2. Scientific Progress:
Structural brain changes: We measured the volumes of about 80 major brain structures, including volumes of the basal ganglia and regional cortical thickness, using Freesurfer software (http://surfer.nmr.mgh.harvard.edu/). We reported previously PD is associated with reduced cortical thickness in absence of apparent cognitive deficits, suggesting that cortical alterations reflecting PD pathology. In an extension of the initial report, we studied longitudinal variations in brain volumes and cortical thinning. We found significant cortical thinning (p <0.01) in PD patients in the left orbito-frontal cortex and left precuneus as well as in premotor areas. Importantly, this pattern of cortical thinning was different from that of advancing age, which showed cortical thinning primarily in mesial temporal and posterior brain regions, including the posterior cingulate. Given that the PD patients in our study had no apparent cognitive deficits, the findings suggest that PD is associated with increased rates of cortical thinning in specific brain regions.

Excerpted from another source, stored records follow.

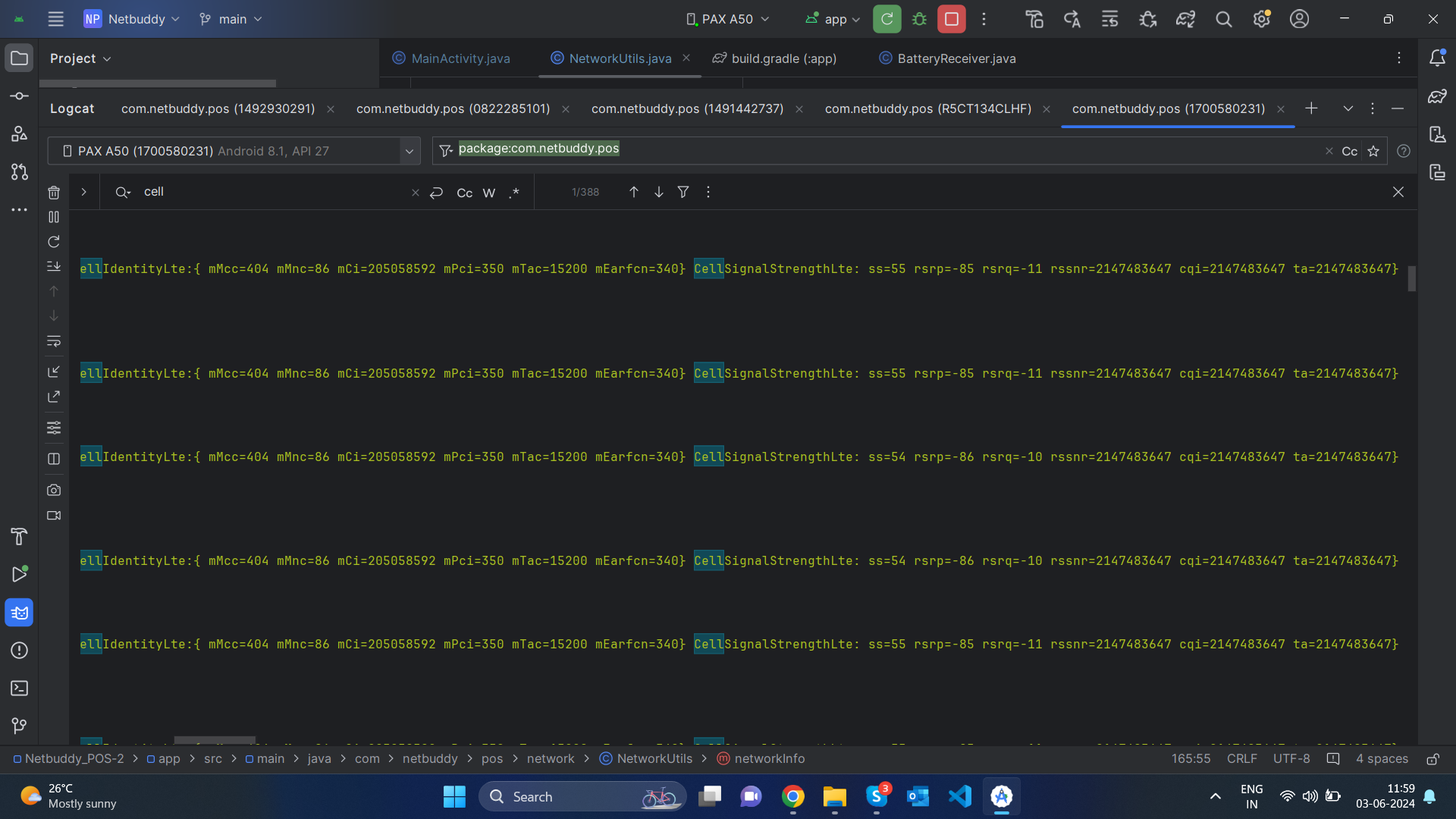Go to next search occurrence arrow
This screenshot has height=819, width=1456.
click(x=658, y=193)
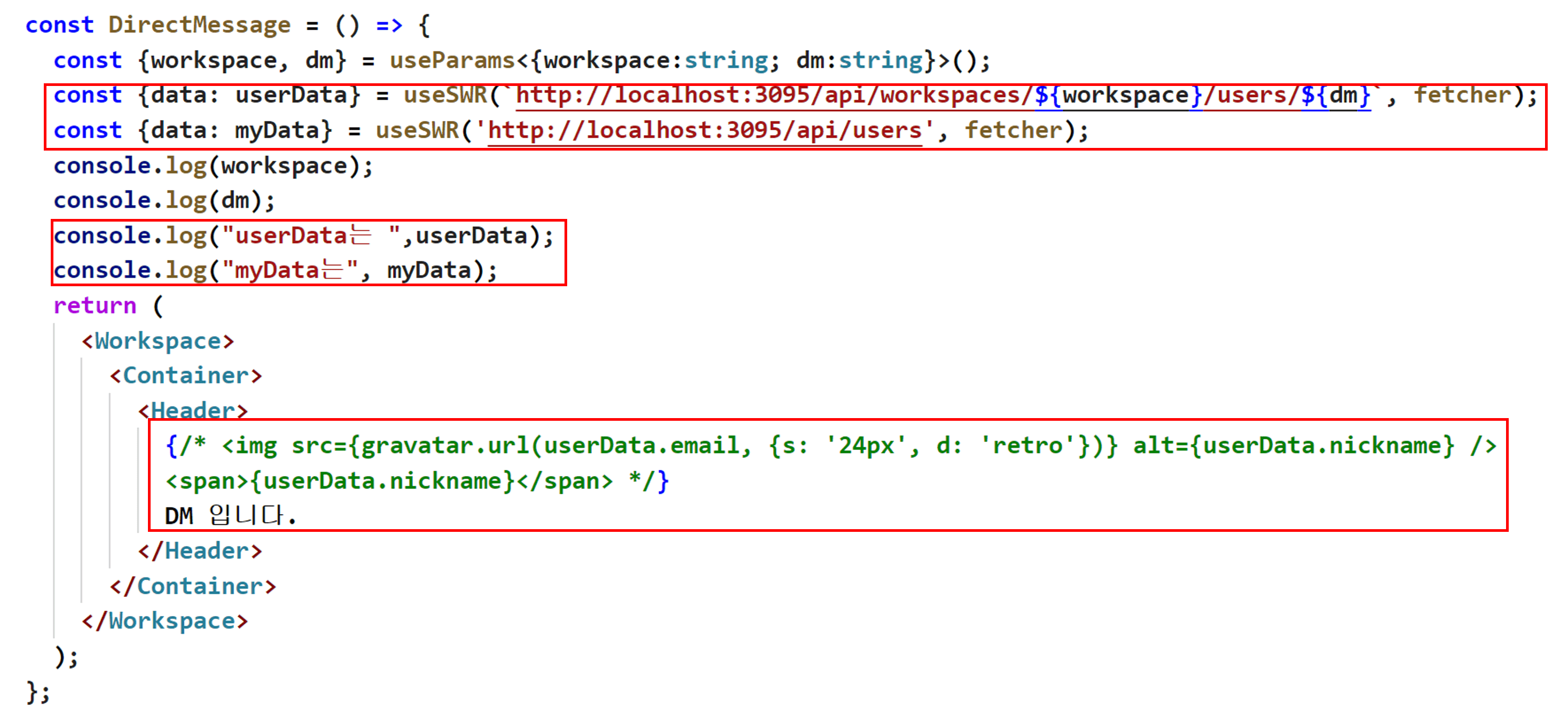Click the first useSWR call for userData
This screenshot has width=1568, height=723.
(x=445, y=96)
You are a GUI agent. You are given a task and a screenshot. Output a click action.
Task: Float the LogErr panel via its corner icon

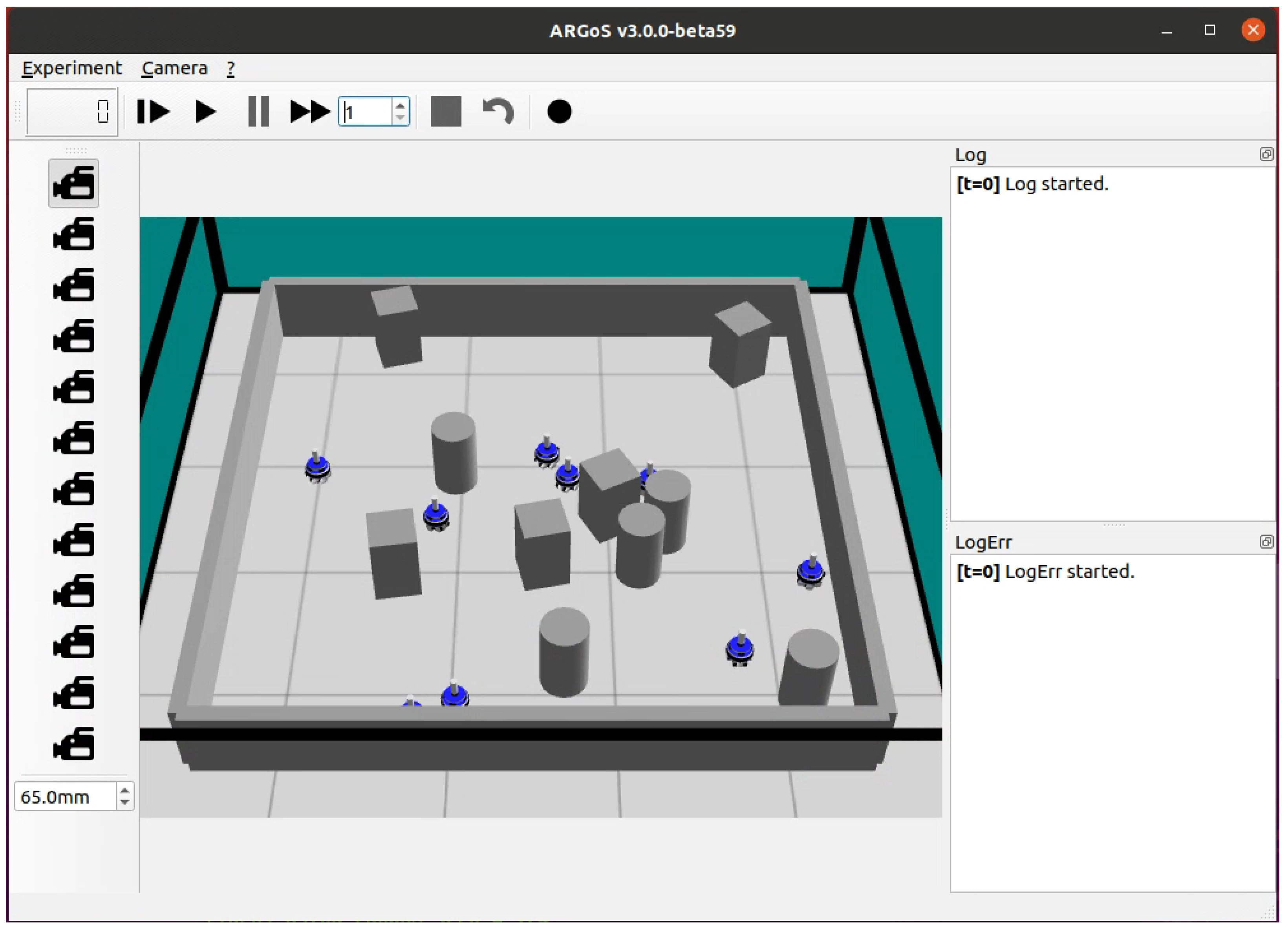[x=1266, y=542]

Diffusion Tensor imaging (DTI) findings: We continued studying white matter changes in PD using DTI. Because of our involvement in the PPMI study, we had the opportunity to study a larger and potentially more diverse group of patients. Moreover, since subjects in the PPMI also received a dopamine transporter imaging scan (DAT), we were able for the first time to correlate DTI changes with abnormalities on DAT. Preliminary DTI results in PD patients show that increased severity of motor symptoms is associated with abnormal FA values in the substantia nigra and inferior frontal gyrus. Both regions are known for presence of dopaminergic neurons. In contrast, increased abnormality on DAT scans was associated with abnormal FA levels in supplementary motor regions and frontal lobe regions. The findings imply effects of PD are distributed throughout the brain following a characteristic distribution along the known movement control network. Moreover, the findings of DTI correlations between motor deficits and abnormalities of dopamine transporters imply that DTI could be useful for disease staging.

3. Benefit from the R&D activities of the P41
This clinical collaborative project benefits greatly from the P41 project in multiple ways. First, this project made use of a processing pipeline of DTI data, including coregistration of DTI with structural MRI and spatial distortion correction. Furthermore, this collaborative project benefitted from novel approaches of forming population based brain atlases and applications of multivariate statistics, developed by the image processing Core.

4. PROJECT-GENERATED RESOURCES
All MRI scans and data in the database are available to this P41 center. Moreover, DTI data from the PPMI that were processed using resources of the Center, are publicly available to a large international science community via the databank maintained by the Laboratory for Neuroimaging (LONI) at the University of California Los Angeles.